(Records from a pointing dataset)
- - -

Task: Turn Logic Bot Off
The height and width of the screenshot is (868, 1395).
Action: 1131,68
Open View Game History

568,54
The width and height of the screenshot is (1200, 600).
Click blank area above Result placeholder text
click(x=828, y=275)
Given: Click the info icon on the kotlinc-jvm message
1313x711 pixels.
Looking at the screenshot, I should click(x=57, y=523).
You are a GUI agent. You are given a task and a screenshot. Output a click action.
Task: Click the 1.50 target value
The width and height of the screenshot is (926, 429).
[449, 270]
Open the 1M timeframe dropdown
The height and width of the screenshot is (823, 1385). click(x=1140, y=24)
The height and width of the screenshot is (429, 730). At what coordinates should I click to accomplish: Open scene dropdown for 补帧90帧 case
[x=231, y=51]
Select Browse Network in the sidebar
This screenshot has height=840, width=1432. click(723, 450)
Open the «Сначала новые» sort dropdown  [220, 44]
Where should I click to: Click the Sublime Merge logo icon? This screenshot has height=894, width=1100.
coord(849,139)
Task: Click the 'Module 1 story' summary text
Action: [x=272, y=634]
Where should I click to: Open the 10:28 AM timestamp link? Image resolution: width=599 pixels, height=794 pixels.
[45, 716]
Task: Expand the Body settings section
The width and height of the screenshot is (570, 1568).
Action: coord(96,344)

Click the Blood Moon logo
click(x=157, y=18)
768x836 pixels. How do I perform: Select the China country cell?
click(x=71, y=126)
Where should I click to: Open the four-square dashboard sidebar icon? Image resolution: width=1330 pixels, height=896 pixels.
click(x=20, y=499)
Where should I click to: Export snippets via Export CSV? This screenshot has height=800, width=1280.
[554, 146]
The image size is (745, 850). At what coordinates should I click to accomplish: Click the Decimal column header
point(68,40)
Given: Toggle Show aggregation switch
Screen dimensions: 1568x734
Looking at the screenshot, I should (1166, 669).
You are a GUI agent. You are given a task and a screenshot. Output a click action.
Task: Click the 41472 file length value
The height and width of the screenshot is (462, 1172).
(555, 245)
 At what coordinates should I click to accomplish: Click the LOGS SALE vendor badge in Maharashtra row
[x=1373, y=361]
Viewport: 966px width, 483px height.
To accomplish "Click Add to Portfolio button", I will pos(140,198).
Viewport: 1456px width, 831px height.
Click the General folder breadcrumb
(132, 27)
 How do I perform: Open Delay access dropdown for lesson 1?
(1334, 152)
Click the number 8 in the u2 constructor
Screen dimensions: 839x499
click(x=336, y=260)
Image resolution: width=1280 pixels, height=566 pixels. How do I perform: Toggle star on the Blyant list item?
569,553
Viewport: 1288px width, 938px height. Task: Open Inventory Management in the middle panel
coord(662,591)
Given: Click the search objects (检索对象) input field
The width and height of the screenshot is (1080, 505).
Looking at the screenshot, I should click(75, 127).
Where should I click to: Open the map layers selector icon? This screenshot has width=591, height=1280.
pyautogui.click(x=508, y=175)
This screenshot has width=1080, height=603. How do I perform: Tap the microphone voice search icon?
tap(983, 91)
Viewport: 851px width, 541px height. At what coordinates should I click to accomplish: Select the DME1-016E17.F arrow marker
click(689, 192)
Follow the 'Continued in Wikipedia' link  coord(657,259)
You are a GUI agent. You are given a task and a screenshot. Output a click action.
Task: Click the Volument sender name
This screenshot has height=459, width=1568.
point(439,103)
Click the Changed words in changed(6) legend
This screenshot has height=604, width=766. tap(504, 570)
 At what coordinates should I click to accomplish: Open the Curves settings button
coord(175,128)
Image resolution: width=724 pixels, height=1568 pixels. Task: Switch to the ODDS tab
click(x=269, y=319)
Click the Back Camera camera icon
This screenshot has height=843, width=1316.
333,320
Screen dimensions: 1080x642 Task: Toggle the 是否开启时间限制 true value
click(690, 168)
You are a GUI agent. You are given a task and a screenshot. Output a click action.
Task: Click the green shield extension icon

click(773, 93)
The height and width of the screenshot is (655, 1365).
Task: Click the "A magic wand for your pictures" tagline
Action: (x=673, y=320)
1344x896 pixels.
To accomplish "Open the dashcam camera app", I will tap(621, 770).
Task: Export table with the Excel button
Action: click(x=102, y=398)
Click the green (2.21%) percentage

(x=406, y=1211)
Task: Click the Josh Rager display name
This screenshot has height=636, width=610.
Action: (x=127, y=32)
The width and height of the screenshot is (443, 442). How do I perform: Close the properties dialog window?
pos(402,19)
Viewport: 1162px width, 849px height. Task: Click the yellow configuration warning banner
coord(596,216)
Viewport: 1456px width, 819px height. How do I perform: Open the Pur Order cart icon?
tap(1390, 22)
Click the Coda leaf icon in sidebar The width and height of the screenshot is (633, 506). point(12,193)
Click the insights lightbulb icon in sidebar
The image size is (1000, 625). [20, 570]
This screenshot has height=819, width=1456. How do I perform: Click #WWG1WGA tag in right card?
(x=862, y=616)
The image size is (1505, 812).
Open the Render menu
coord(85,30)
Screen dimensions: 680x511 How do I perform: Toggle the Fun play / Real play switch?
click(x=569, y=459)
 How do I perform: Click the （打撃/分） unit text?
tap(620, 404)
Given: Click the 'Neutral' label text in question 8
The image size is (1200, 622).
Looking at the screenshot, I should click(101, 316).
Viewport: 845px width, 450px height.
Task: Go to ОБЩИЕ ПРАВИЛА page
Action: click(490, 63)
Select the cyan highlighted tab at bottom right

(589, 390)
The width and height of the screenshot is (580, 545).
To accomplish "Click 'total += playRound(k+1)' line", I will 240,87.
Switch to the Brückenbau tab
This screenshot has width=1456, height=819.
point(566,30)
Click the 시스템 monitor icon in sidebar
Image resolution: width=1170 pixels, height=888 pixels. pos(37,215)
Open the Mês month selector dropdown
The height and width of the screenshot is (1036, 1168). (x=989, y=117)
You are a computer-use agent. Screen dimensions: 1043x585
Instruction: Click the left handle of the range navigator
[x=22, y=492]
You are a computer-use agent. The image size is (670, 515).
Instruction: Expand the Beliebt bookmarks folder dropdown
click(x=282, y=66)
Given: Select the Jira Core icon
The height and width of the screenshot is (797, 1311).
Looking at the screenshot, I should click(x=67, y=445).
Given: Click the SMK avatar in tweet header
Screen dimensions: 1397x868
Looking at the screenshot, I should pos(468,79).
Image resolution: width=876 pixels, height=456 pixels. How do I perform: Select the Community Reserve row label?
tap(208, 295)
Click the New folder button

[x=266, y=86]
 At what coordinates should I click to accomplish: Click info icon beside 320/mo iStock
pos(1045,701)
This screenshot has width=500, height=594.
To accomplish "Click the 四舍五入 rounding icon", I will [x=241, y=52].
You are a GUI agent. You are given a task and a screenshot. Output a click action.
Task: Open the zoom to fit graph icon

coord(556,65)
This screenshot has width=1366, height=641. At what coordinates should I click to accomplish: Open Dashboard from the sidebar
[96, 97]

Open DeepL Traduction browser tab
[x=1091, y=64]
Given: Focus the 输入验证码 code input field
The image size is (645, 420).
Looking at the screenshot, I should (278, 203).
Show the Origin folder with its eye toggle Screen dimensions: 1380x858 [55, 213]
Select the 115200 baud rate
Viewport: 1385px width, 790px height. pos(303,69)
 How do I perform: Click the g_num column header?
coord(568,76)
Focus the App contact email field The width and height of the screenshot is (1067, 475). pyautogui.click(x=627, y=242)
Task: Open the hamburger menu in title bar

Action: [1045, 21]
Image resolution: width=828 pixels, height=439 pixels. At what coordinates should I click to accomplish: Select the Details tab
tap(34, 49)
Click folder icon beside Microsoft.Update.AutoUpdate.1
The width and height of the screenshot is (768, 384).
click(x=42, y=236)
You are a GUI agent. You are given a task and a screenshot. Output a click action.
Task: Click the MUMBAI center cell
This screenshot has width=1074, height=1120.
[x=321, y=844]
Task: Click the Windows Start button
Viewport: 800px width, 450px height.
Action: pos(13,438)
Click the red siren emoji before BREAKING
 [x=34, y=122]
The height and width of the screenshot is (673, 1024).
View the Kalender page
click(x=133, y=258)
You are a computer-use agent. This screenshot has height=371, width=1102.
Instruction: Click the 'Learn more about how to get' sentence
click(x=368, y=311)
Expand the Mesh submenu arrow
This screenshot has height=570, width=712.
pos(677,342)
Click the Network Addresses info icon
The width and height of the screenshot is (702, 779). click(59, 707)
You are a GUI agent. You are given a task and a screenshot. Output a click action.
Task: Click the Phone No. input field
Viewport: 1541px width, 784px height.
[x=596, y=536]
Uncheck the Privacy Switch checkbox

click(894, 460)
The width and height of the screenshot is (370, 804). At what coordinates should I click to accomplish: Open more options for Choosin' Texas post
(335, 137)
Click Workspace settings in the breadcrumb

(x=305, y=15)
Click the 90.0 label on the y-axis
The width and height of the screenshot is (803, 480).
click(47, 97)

- - -

* **EXERCISE**:
Return, without any changes, the lines from the line with "Select the 115200 baud rate" to the line with "(x=305, y=15)", both included.

* **REPLY TO THE TASK**:
Select the 115200 baud rate
Viewport: 1385px width, 790px height. pos(303,69)
 How do I perform: Click the g_num column header?
coord(568,76)
Focus the App contact email field The width and height of the screenshot is (1067, 475). pyautogui.click(x=627, y=242)
Task: Open the hamburger menu in title bar

Action: [1045, 21]
Image resolution: width=828 pixels, height=439 pixels. At what coordinates should I click to accomplish: Select the Details tab
tap(34, 49)
Click folder icon beside Microsoft.Update.AutoUpdate.1
The width and height of the screenshot is (768, 384).
click(x=42, y=236)
You are a GUI agent. You are given a task and a screenshot. Output a click action.
Task: Click the MUMBAI center cell
This screenshot has width=1074, height=1120.
[x=321, y=844]
Task: Click the Windows Start button
Viewport: 800px width, 450px height.
Action: pos(13,438)
Click the red siren emoji before BREAKING
 [x=34, y=122]
The height and width of the screenshot is (673, 1024).
View the Kalender page
click(x=133, y=258)
You are a computer-use agent. This screenshot has height=371, width=1102.
Instruction: Click the 'Learn more about how to get' sentence
click(x=368, y=311)
Expand the Mesh submenu arrow
This screenshot has height=570, width=712.
pos(677,342)
Click the Network Addresses info icon
The width and height of the screenshot is (702, 779). click(59, 707)
You are a GUI agent. You are given a task and a screenshot. Output a click action.
Task: Click the Phone No. input field
Viewport: 1541px width, 784px height.
[x=596, y=536]
Uncheck the Privacy Switch checkbox

click(894, 460)
The width and height of the screenshot is (370, 804). At what coordinates should I click to accomplish: Open more options for Choosin' Texas post
(335, 137)
Click Workspace settings in the breadcrumb

(x=305, y=15)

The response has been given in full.